Audio is decoded through FFmpeg, which must be on your PATH. Any FFmpeg-supported format works (WAV, MP3, M4A, FLAC, video containers, …) — pass its extension to --audio-ext.

Inputs

Stimulus audio files under the stimuli/ area, with the _audio suffix:

<dataset-root>/stimuli/dyad-030/ses-1/audio/
└── dyad-030_ses-1_task-conv_run-1_audio.wav

See The hypline dataset layout for how files are named and discovered.

Options

Option Description Default
--audio-ext Extension of the audio files, e.g. .wav (required)
--model Whisper model: tiny, base, small, medium, large-v2, large-v3 large-v2
--model-dir Where to find/download model weights ~/.cache/hypline/whisperx
--device Hardware target: cpu or cuda cpu
--dyad-ids Comma-separated dyad IDs to process; omit for all all
--data-filters Narrow to specific runs/conditions — see Segments and metadata none
--force Overwrite existing transcripts (default skips them) off

Model size vs. speed

Larger models are more accurate but slower. On a GPU, pass --device cuda. The first run downloads the chosen model to --model-dir (default ~/.cache/hypline/whisperx); later runs reuse it.

Relocating the cache

The ~/.cache/hypline root is shared by every command that downloads model weights (transcribe, featuregen semantic, featuregen spectral). Set HYPLINE_CACHE to move that root — e.g. HYPLINE_CACHE=/scratch/$USER/hypline on a cluster with a small home quota. An explicit --model-dir still wins over both.

Example

Transcribe every dyad's WAV audio with the default model:

hypline transcribe data/ --audio-ext .wav

Transcribe only dyad 030 on a GPU (pass more as a comma-separated list):

hypline transcribe data/ --audio-ext .wav --dyad-ids 030 --device cuda

Outputs

A word-level transcript per audio file, with the _transcript suffix, written beside the audio under stimuli/:

<dataset-root>/stimuli/dyad-030/ses-1/
├── audio/
│   └── dyad-030_ses-1_task-conv_run-1_audio.wav
└── transcript/
    └── dyad-030_ses-1_task-conv_run-1_transcript.csv

Each transcript row is one word with its onset time. These onsets are what featuregen phonemic reads to place features on the timeline.

Un-timed words

Whisper occasionally emits a token it cannot place in time (some numerals and symbols). Such tokens appear in the transcript with a blank time and are dropped by downstream feature generation, since an event with no time cannot be aligned to the BOLD signal.

Speaker turns

If your events.tsv files annotate speaking turns, each transcript gains a turn_sub column naming which subject held the floor when each word began.

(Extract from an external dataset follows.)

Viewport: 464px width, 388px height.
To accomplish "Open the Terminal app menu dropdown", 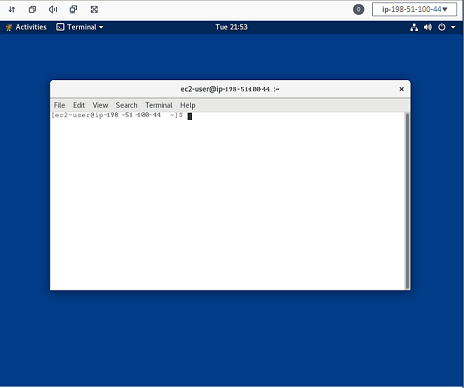I will pyautogui.click(x=80, y=27).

Mark turns in each subject's raw events.tsv with the flat trial_type label turn_speaker — one row per window where that subject is the assigned speaker:

onset   duration   trial_type
0.0     12.5       turn_speaker
20.0    8.0        turn_speaker
  • The label records whose turn it is by study design, not who was observed speaking — a turn window may still contain a word uttered by the other partner.
  • Mark only your own turns (turn_speaker); transcribe reads both partners' events and combines them, so there is no separate "listening" label to keep in sync.
  • Windows are [onset, onset + duration). Gaps (silence) are allowed; windows must not overlap — within a subject or across partners. A cross-partner overlap is treated as cross-talk and raises an error.
  • turn_speaker onsets are run-relative — the whole-run events.tsv clock, the same frame as your segment (e.g. trial-1) rows. Write them that way even when audio is split per trial; transcribe shifts each word by its segment's onset before matching, so you never annotate turns in per-trial time.

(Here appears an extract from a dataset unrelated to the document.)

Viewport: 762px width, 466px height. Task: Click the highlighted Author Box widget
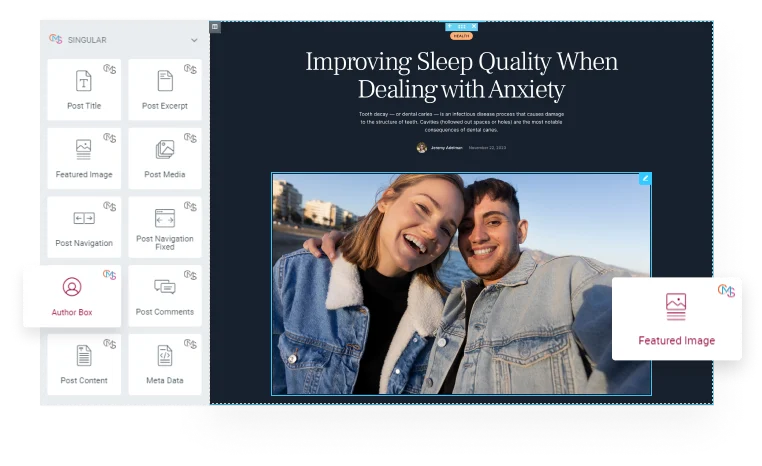point(72,296)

Each word's turn_sub is the bare subject label (001, 101) whose window contains the word's run-relative start. Words that are un-timed, or fall in a gap between turns, get a blank turn_sub; gap hits are logged as a possible timing/annotation mismatch. Transcripts whose runs carry no turn_speaker rows still get the column, with every value null, so the schema is uniform.